While the analogy to addiction falls short, it isn’t completely untrue. Cravings for the pleasures of eating or due to the necessity for psychological crutches (“comfort food”) that afflict persons with depression and anxiety can make management very difficult.
The problem is obesity and the solution is weight management. Weight management, however, is fraught with pitfalls that conspire to defeat the best intentions:
Today’s social climate: we are social animals. We meet together, we entertain together, we savor special occasions, all of which involve eating. Birthday parties, the Superbowl, romantic dinners–every day offers sabotage to any diet.
Today’s social media: we are constantly barraged by succulent items on fast-food commercials. We are also seduced by advertisements that promise magical weight loss by use of pills or special exercise devices.

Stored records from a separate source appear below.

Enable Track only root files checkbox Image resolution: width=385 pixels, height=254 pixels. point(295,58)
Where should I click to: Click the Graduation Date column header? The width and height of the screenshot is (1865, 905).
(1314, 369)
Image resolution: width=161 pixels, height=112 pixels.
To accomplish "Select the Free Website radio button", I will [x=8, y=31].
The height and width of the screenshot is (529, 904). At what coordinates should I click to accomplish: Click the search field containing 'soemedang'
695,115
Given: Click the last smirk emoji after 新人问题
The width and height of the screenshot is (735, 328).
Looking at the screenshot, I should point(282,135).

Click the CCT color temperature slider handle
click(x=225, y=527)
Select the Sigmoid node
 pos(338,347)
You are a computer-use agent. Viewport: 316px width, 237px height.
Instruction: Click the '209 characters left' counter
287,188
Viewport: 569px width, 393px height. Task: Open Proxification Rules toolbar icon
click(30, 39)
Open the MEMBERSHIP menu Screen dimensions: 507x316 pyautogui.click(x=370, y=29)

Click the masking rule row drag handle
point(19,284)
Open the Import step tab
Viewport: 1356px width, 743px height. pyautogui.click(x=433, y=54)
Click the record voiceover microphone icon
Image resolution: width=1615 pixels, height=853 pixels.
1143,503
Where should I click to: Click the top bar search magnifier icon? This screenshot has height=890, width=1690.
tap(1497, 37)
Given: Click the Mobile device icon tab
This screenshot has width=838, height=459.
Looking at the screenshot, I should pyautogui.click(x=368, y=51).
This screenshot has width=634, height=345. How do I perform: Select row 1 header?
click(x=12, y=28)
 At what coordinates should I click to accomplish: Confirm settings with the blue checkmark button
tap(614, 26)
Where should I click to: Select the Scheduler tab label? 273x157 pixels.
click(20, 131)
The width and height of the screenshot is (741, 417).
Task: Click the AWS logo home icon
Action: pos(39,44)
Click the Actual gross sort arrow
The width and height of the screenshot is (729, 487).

Psychological issues: the food-hoarding of abused children is revealing into how psychological disturbances can affect our eating habits. Many obese individuals who fail to lose weight consider themselves victims–and many rightfully are–which make them feel hopeless. With hopelessness comes a lack of all motivation.
Unreasonable expectations: weight was gained slowly, so the best way to lose it is slowly. Rapid weight loss always fails, simply because a person suffers until a goal was met, only to re-emerge into the same old habits, instead of changing his or her entire life to attain and live that goal comfortably.
Barriers to weight loss: family obesity dooms any individual’s diet by the close proximity of poor food choices. Insurance companies often will not cover consultations by dietitians or nutritionists, and certainly will not cover the expense of gym memberships.